Stoppt den Landfraß - Landkreis-Jungbauern wehren sich mit dem BBV-Kreisverband gegen den Verlust von landwirtschaftlichen Flächen

ungbäuerinnen/-bauern gegen den „Landfraß“: (v.li.) Barbara Metzger, Josef Robeller, Maria Beham, Martin Neheider, Andreas Drexl, Johann Bichler, dazu Kreisobmann Joh. Drexl und Kreisbäuerin Gabi Waldleitner. Foto: Günter Schäftlein

Man traf sich im Hattenhofener Landwirtschaftsbetrieb von (Kreisobmann) Johann und Andreas Drexl GbR um die Problematik eines ständigen Nutzflächenverlustes im Landkreis und bayernweit zu erörtern. Im Beisein von Kreisbäuerin Gabi Waldleitner ein ebenso aktuelles wie für Jungbauern zukunftsweisendes Thema.
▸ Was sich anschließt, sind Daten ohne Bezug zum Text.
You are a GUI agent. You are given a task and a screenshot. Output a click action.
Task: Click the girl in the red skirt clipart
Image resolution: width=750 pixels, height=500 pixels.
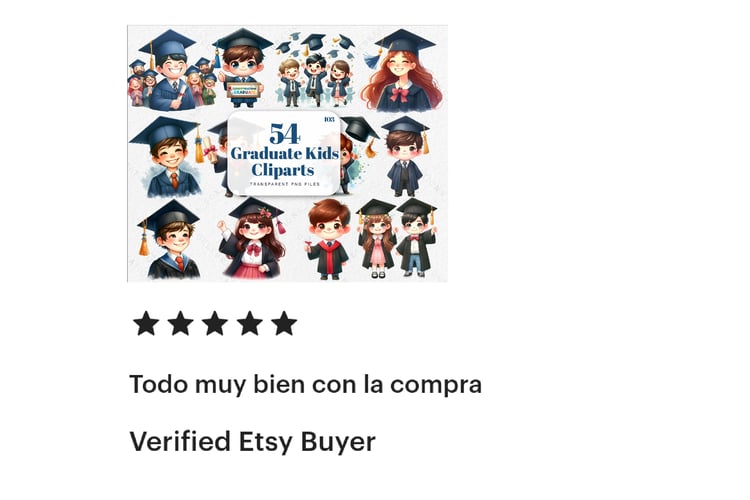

Die Jungbäuerinnen/-bauern Barbara Metzger, Luidenhofen, Maria Beham, Aich, Josef Robeller, Mammendorf, Martin Neheider, Mammendorf, Andreas Drexl, Hattenhofen, und Johann Bichler, Wenigmünchen, befürchten für diese Zukunft den Verlust weiterer landwirtschaftlicher Flächen im Landkreis Fürstenfeldbruck - der insgesamt 43.400 Hektar groß ist mit einer landwirtschaftlichen Nutzung von 22.000 Hektar.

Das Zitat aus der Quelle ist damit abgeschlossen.